## Exercise
Copy out nothing but the lines from the one holding "Screen dimensions: 635x481" through the end of the entries below, exactly as written and without the pictures.

## Information given
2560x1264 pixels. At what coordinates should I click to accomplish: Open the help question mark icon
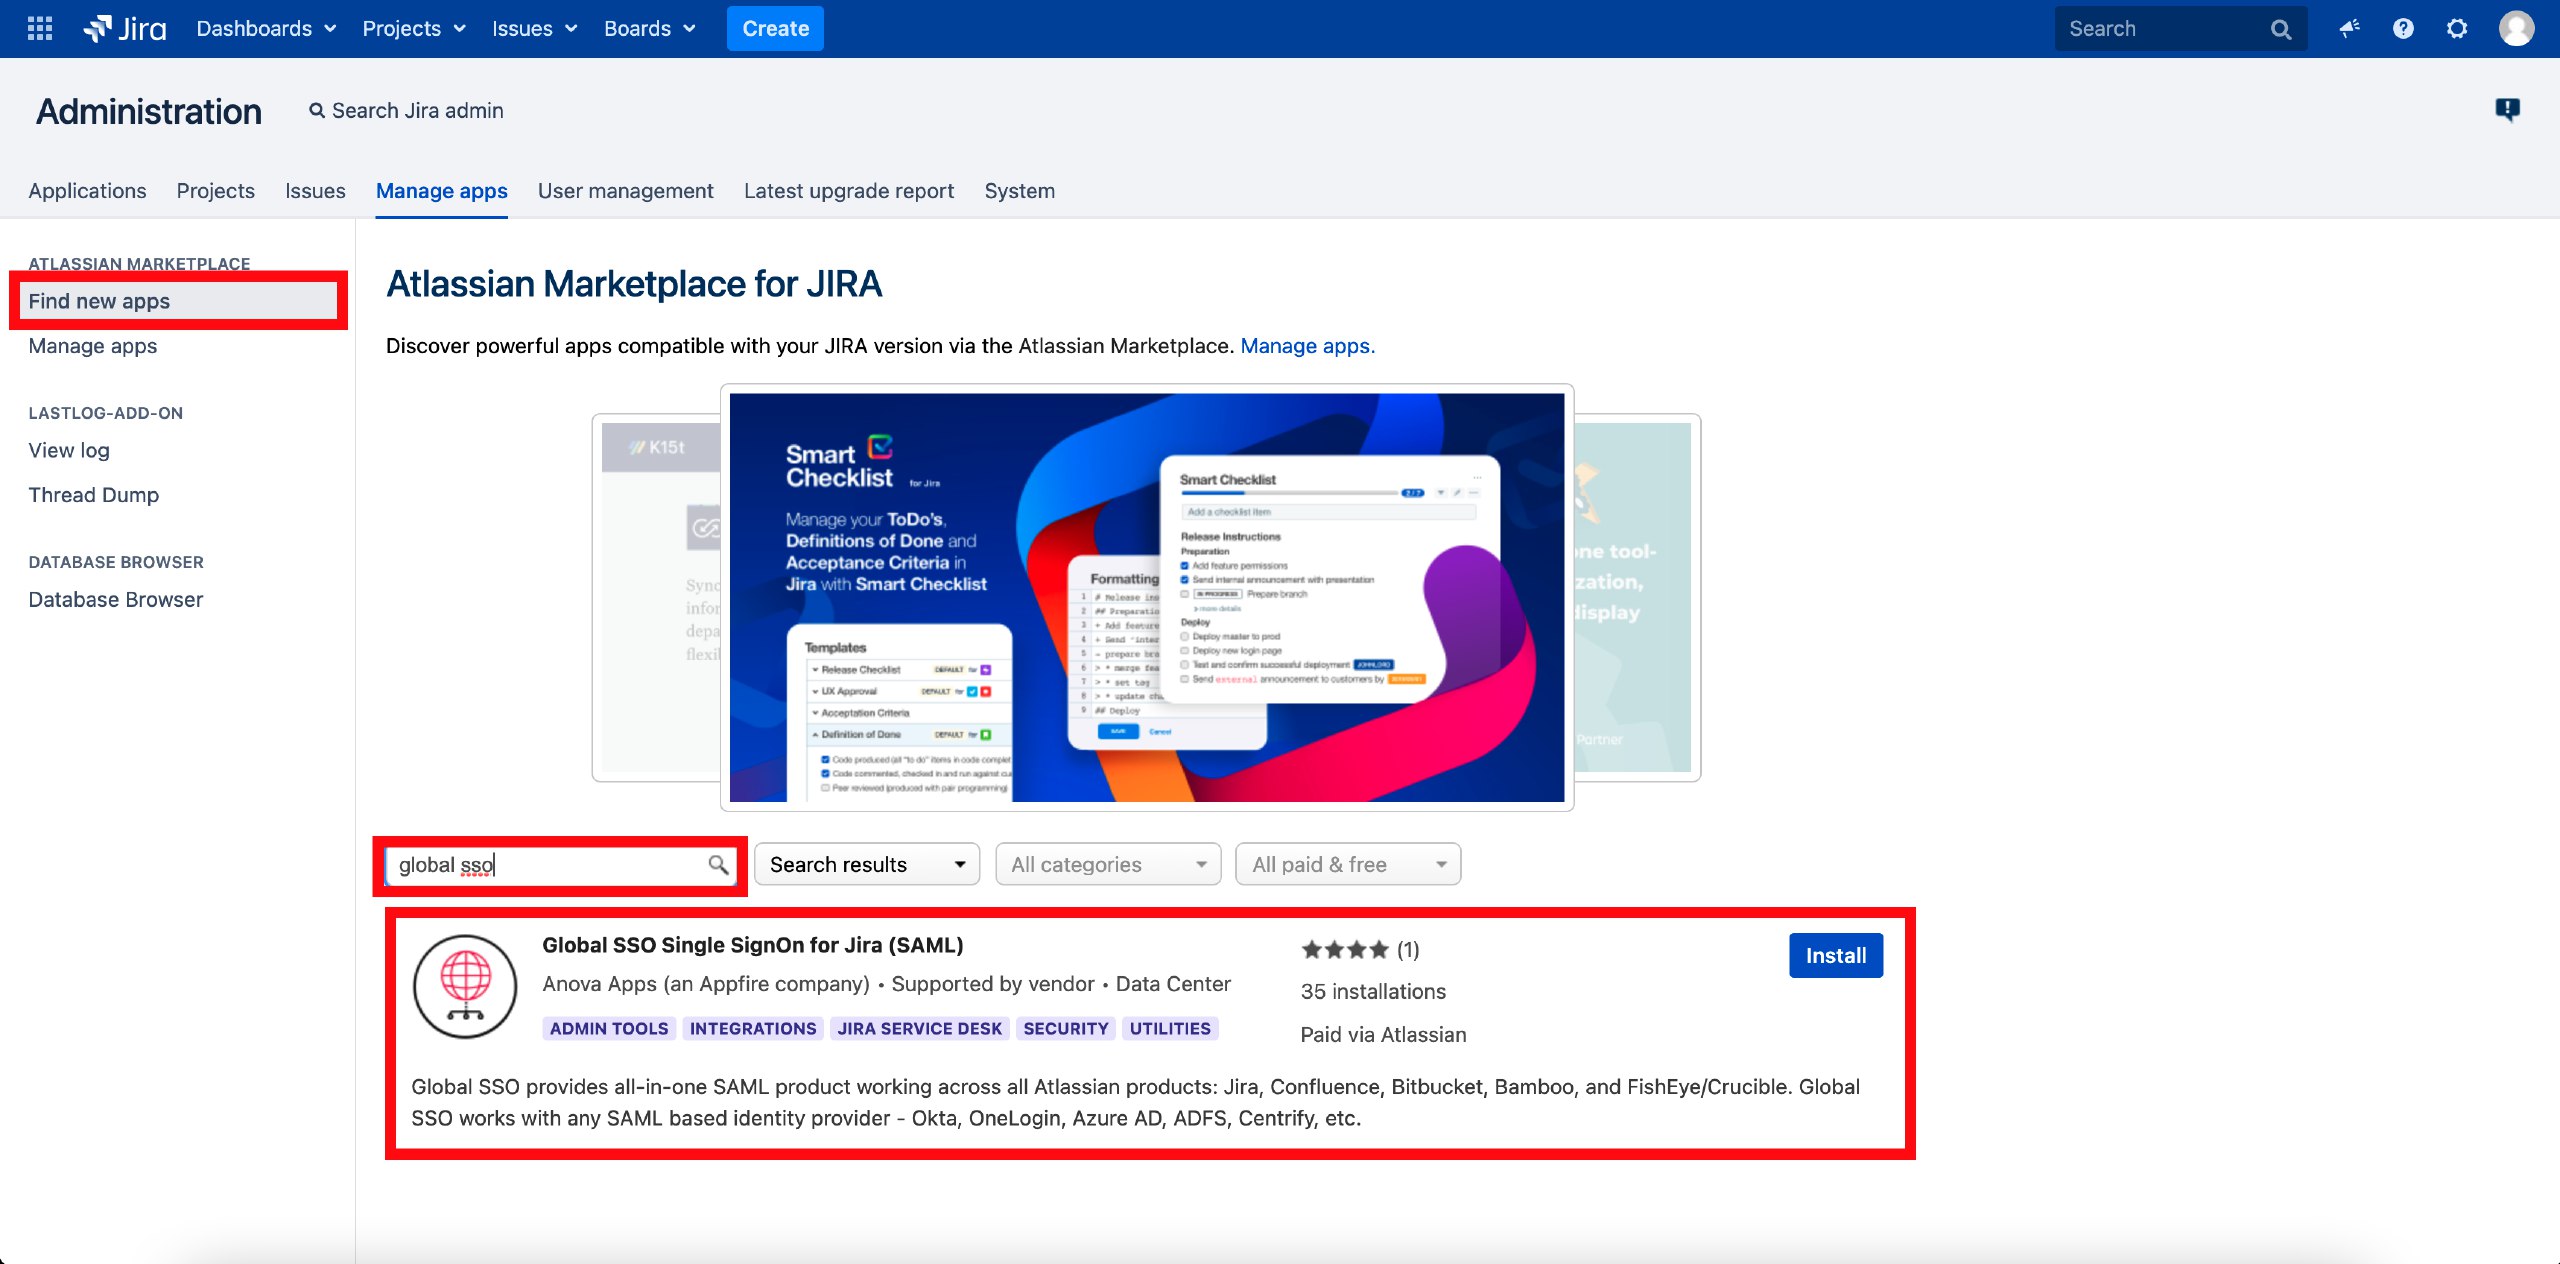pyautogui.click(x=2403, y=28)
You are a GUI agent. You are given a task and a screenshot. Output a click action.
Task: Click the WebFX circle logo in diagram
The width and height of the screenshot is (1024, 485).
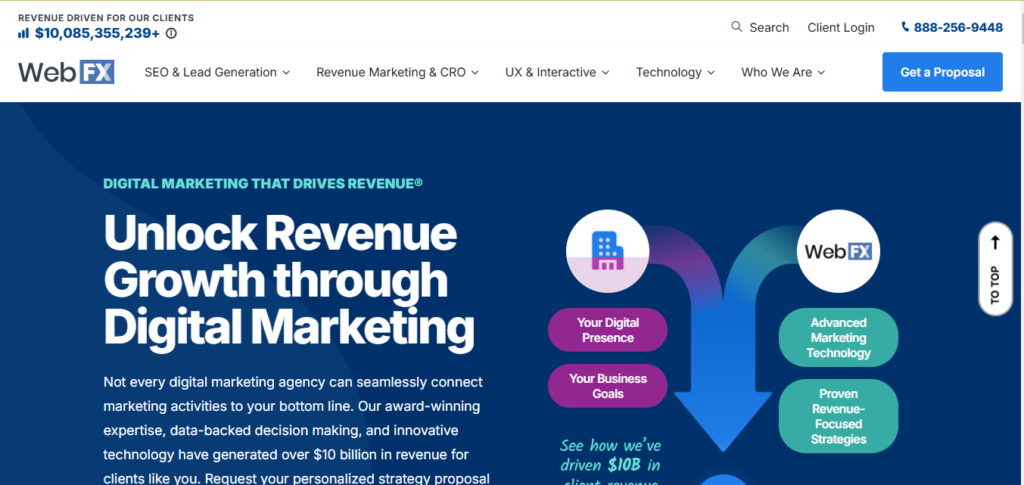click(838, 251)
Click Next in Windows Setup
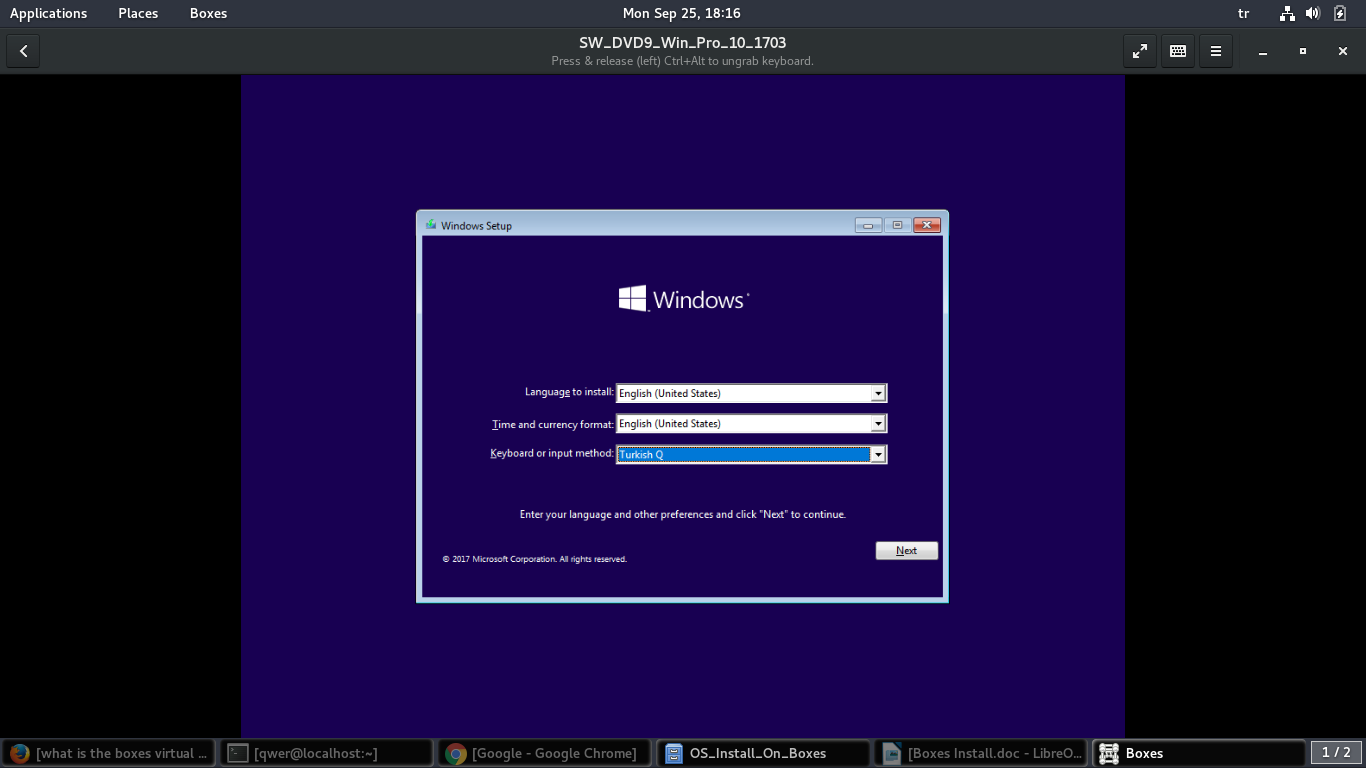 906,551
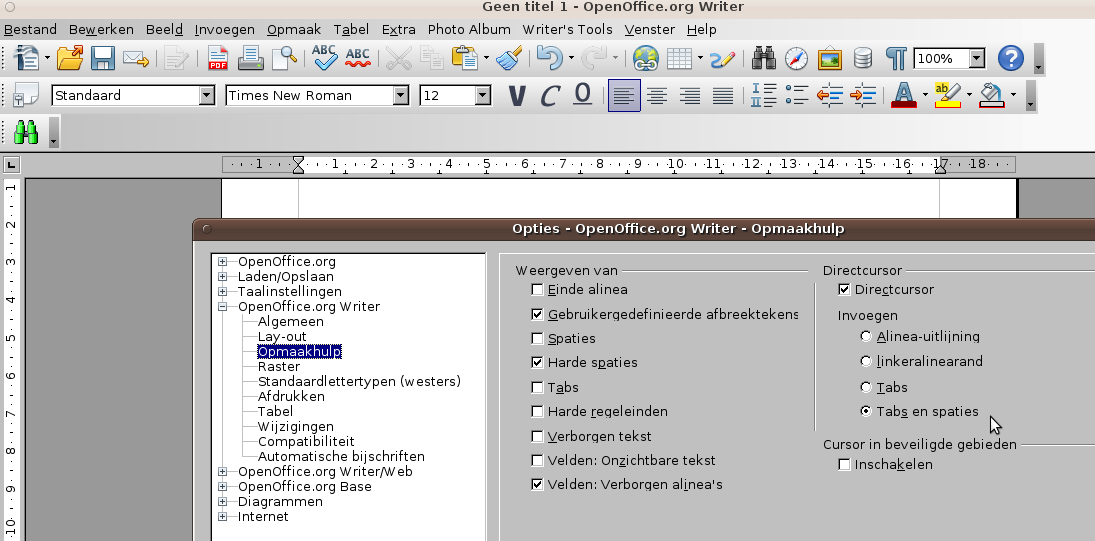
Task: Apply justified alignment in toolbar
Action: pyautogui.click(x=723, y=96)
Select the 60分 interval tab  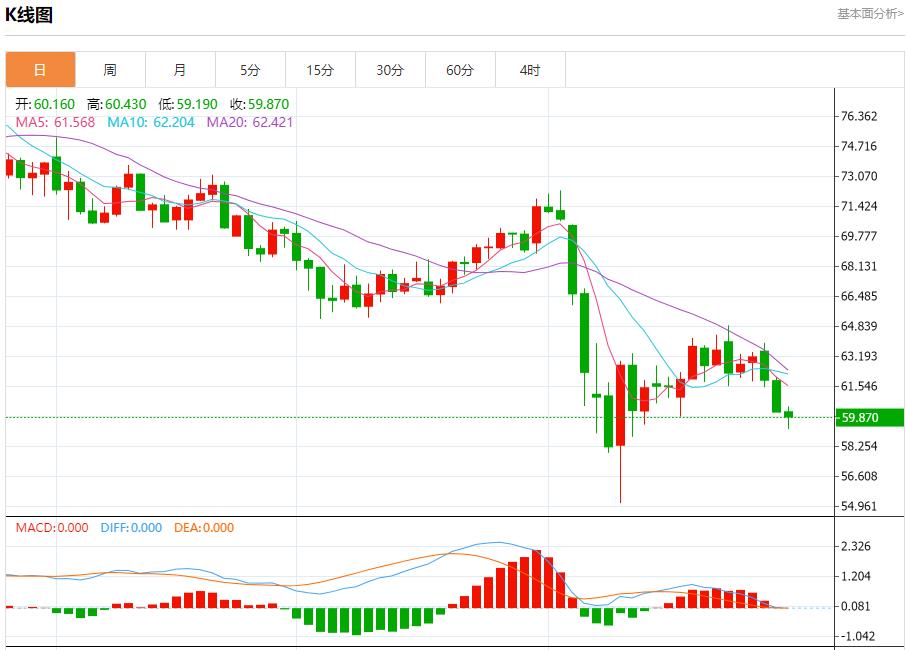click(460, 70)
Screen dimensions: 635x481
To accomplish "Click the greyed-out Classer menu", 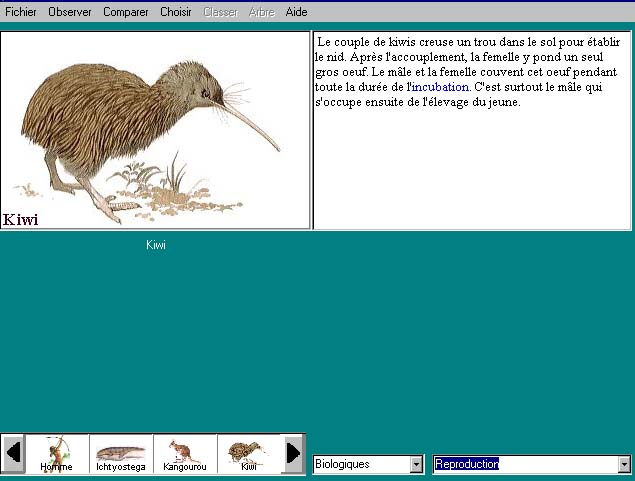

## Answer section
Screen dimensions: 635x481
To accomplish "Click the greyed-out Classer menu", 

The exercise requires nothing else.